象牙質知覚過敏症(ぞうげしつちかくかびんしょう、Hypersensitive Dentin (Hys) )とは、生活歯において象牙質の露出をきたし、様々な刺激による知覚亢進(閾値の低下)を主症状とする疾患のこと。単に「知覚過敏」とも呼ばれる。一般には、冷温刺激による一過性の疼痛をあらわし、咬合時の疼痛を示さず原因となる部位への接触痛は強い。
刺激による疼痛の程度により軽度(軽い痛みを自覚)、中等度(耐えられる痛み)、強度(耐えられない痛み)の三段階に分類する場合もある。
咬合時に痛みを生じたり、耐えられない痛みが持続して自発痛となっている場合は知覚過敏ではなく歯髄炎である場合が多い。

象牙質知覚過敏症の原因は、エナメル質の欠損、歯頸部歯肉の退縮などによる根面露出などによって象牙細管の開口が起こり、細管内の組織液が動き神経が刺激されることによるといわれている。これをいわゆる「動水力学説」と称する。

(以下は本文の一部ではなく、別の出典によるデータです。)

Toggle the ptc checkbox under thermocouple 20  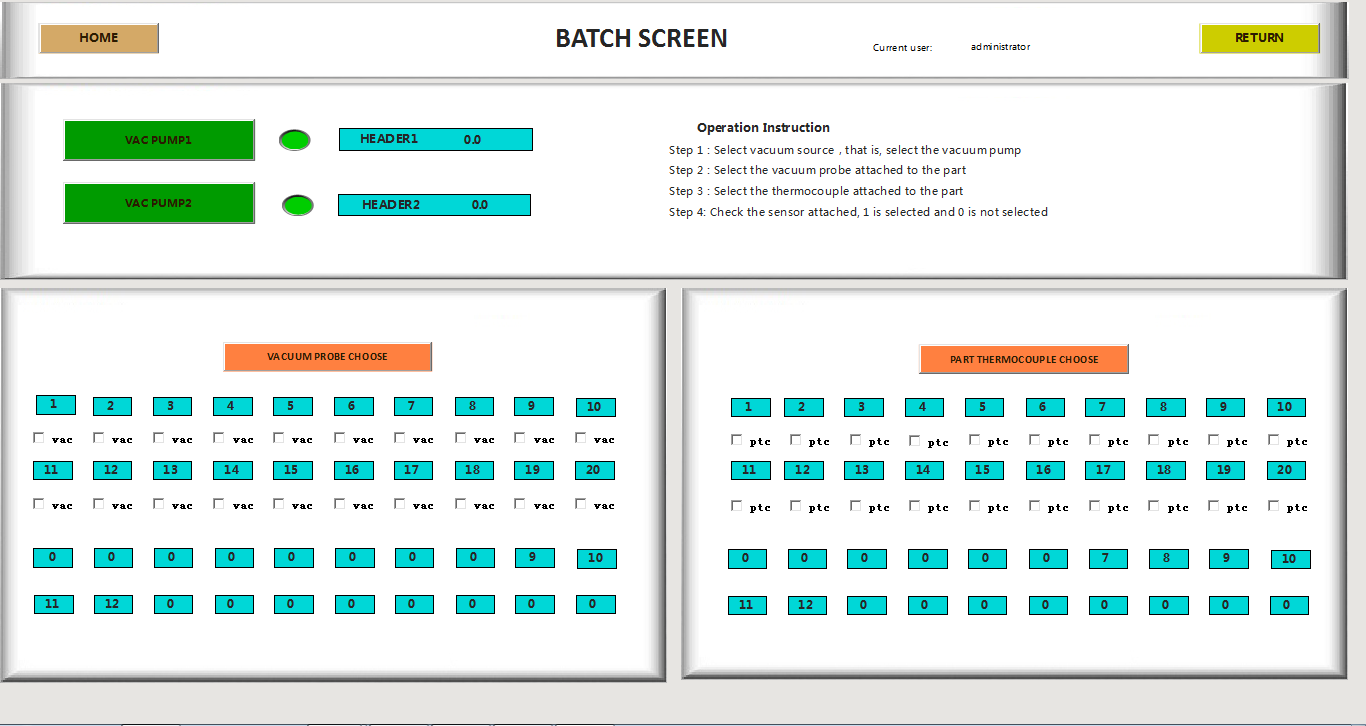pyautogui.click(x=1274, y=506)
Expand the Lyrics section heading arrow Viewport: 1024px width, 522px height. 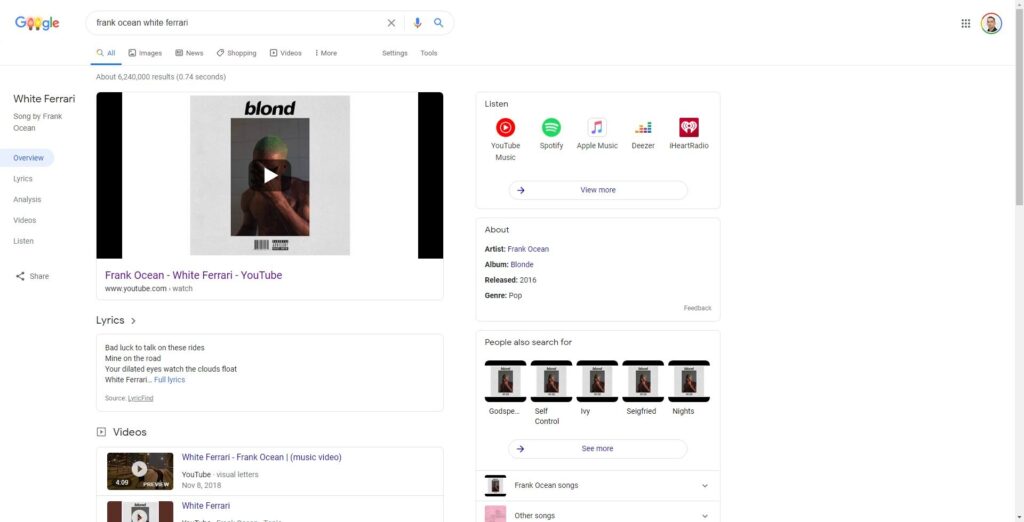click(133, 321)
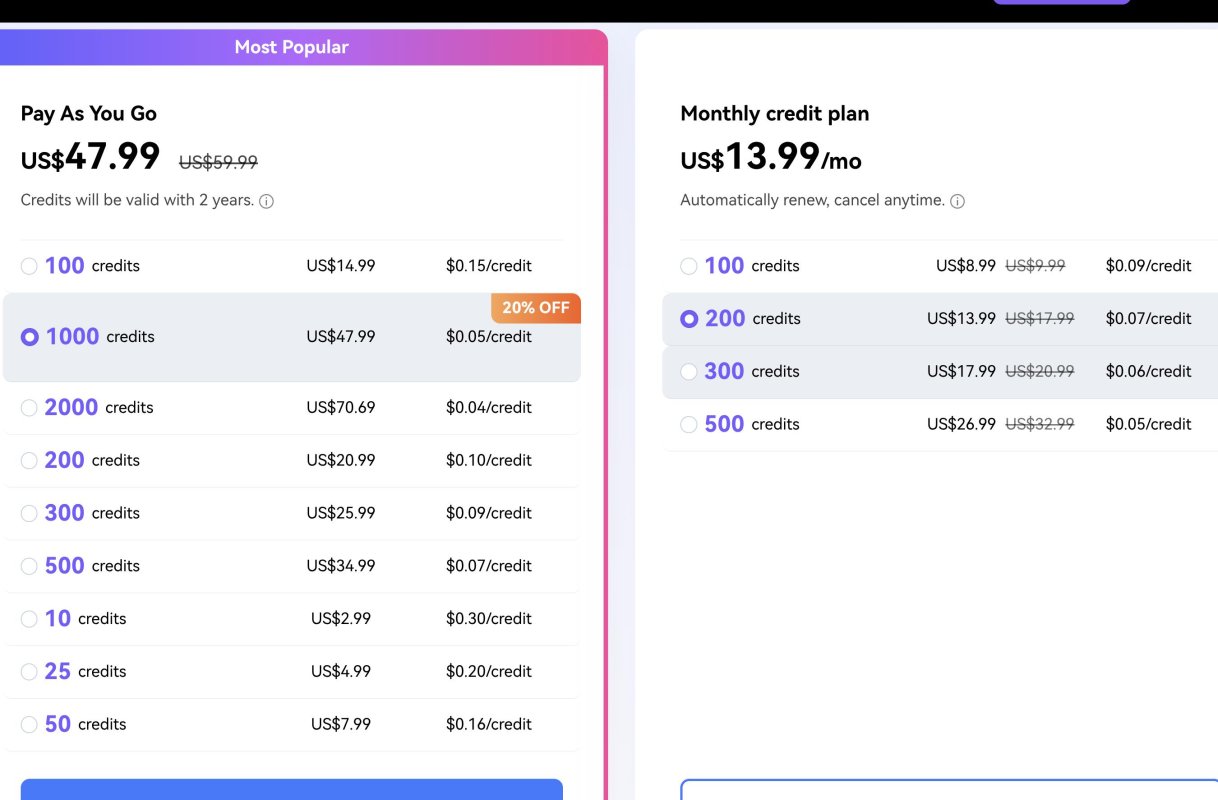Select 200 credits under Pay As You Go
1218x800 pixels.
point(29,460)
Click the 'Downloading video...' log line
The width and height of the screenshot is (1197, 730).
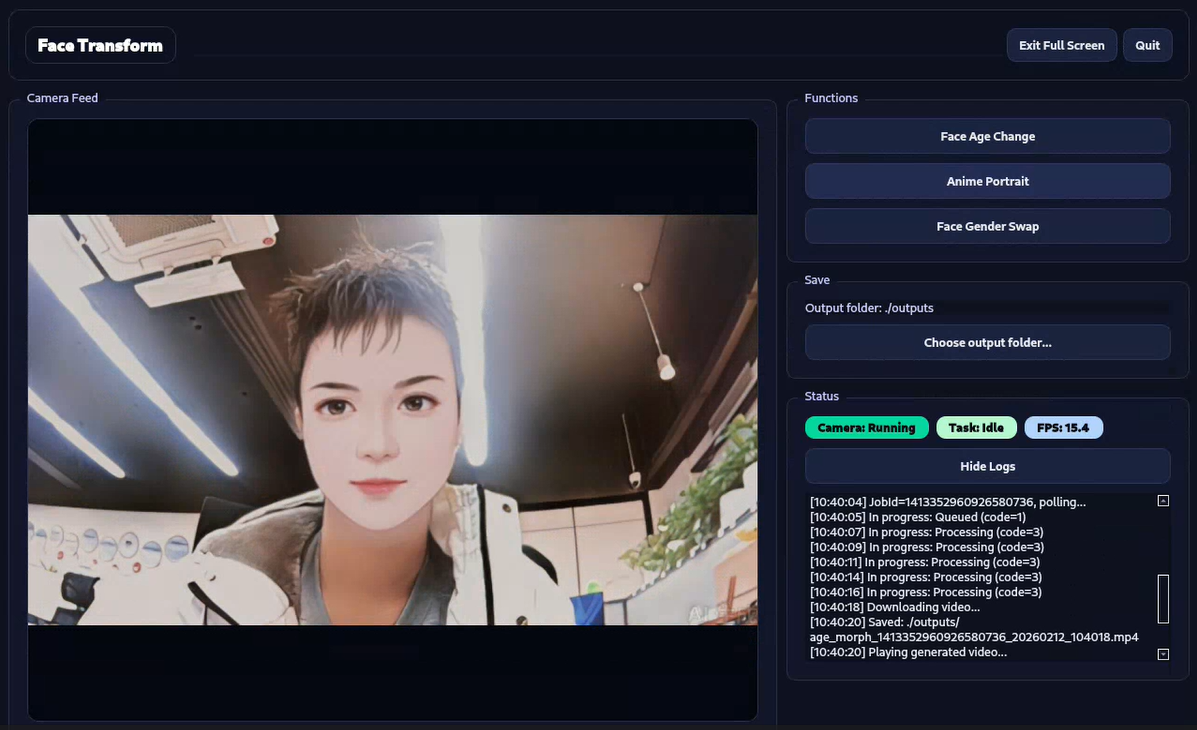pyautogui.click(x=894, y=607)
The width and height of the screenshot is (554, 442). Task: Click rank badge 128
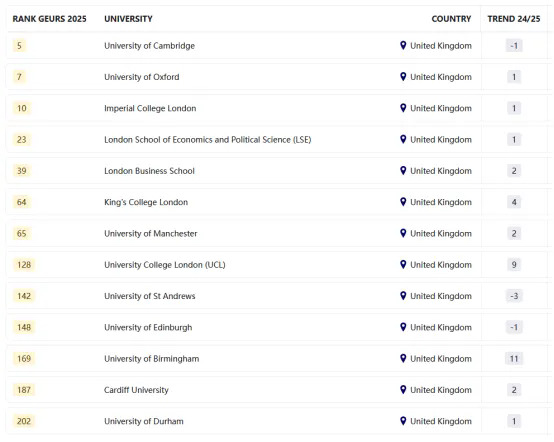pyautogui.click(x=24, y=265)
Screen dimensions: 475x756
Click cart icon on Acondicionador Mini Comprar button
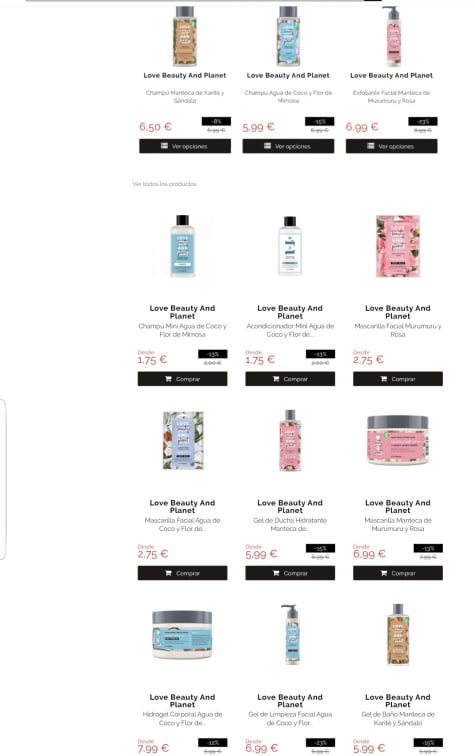tap(276, 379)
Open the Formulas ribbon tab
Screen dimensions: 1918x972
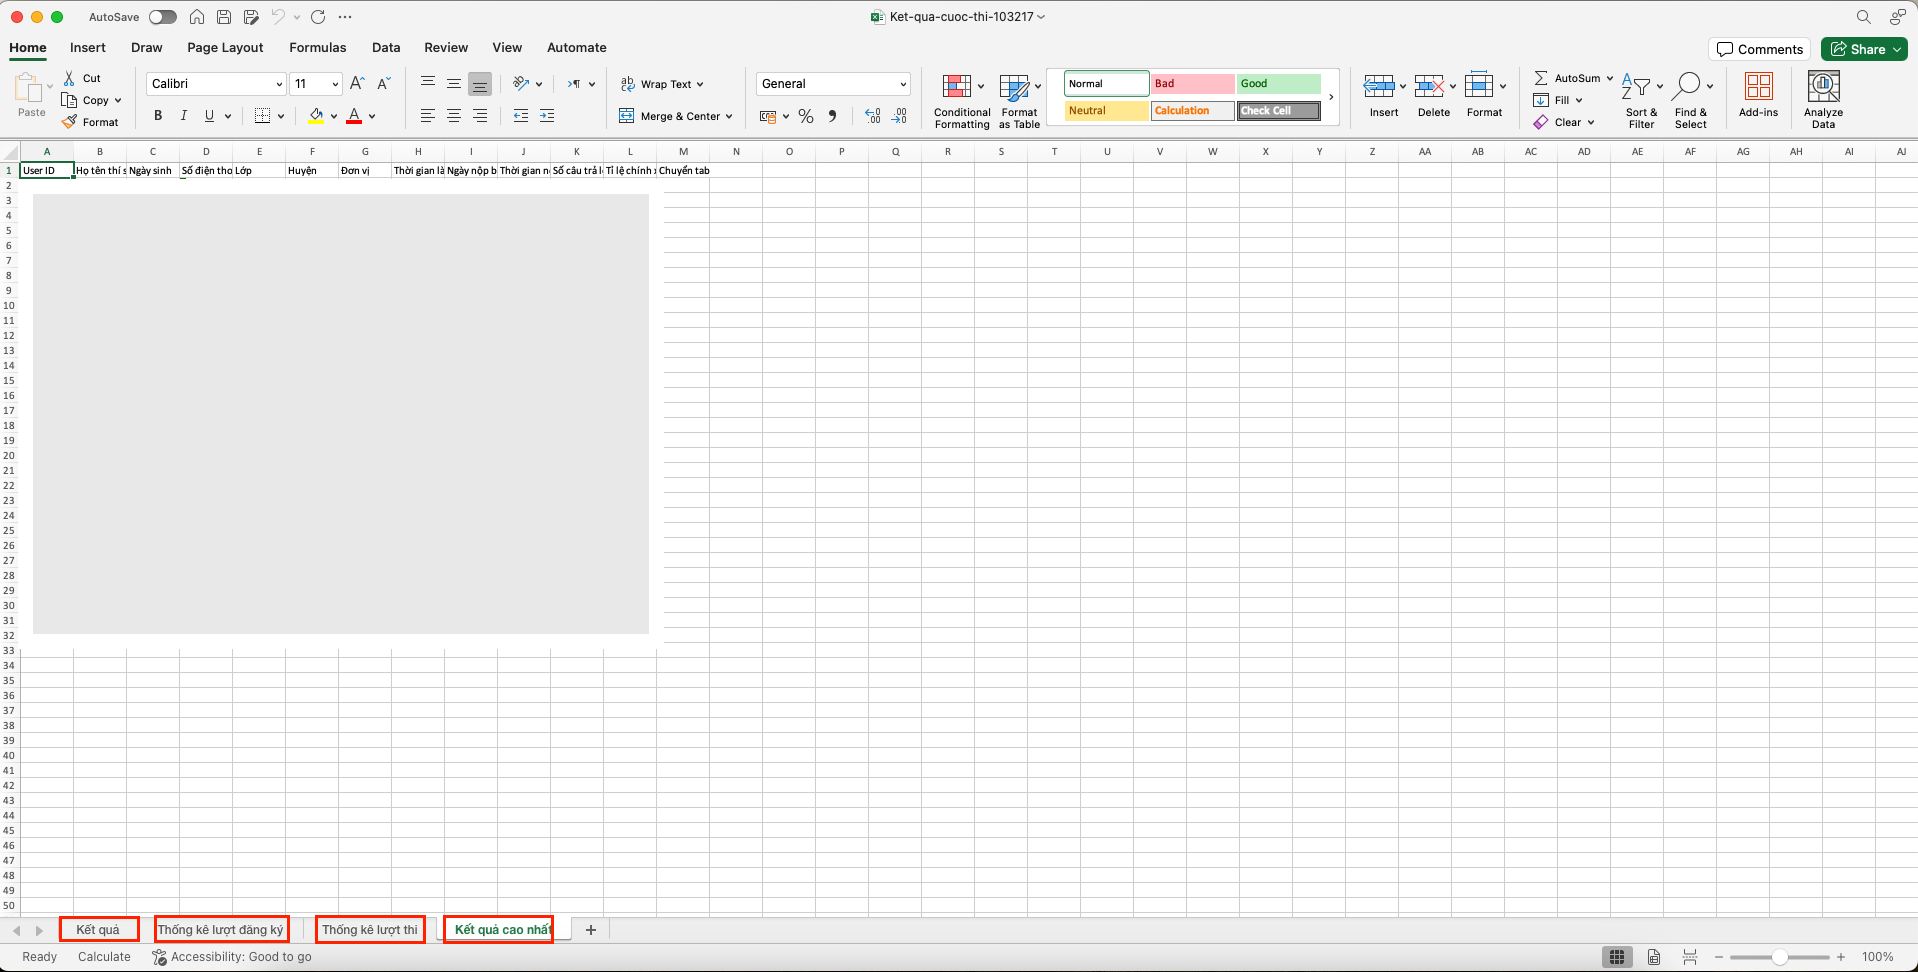[317, 47]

エナメル質欠損として代表的なものは歯頚部に生じる楔状(クサビジョウ)欠損、咬耗症によるエナメル質の物理的磨耗、破折、酸蝕症などである。また、知覚過敏は歯科治療時の齲蝕歯質の除去や窩洞形成、支台歯形成によって引き起こされることもある。

治療法)
象牙質表面を被覆したり、象牙細管を閉塞させることにより、刺激を遮断することが処置の基本となる。
薬物の塗布(塩化亜鉛や硝酸銀、アンモニア銀、フッ化ジアミン銀、フッ化ナトリウム、タンニン・フッ化物、塩化ストロンチウム、パラホルムアルデヒド等)
イオン導入法(亜鉛イオンやフッ素イオン))
象牙質の被覆(グラスアイオノマーセメントやレジン、高分子被膜、バーニッシュなどにより、露出象牙質を被覆)
レーザーによる神経の鈍麻や、象牙質の溶解、組織液の凝固。
抜髄処置(他の手段で症状が消失しない場合)

治療薬や知覚過敏抑制効果がある歯磨剤は色々な種類のものが流通している。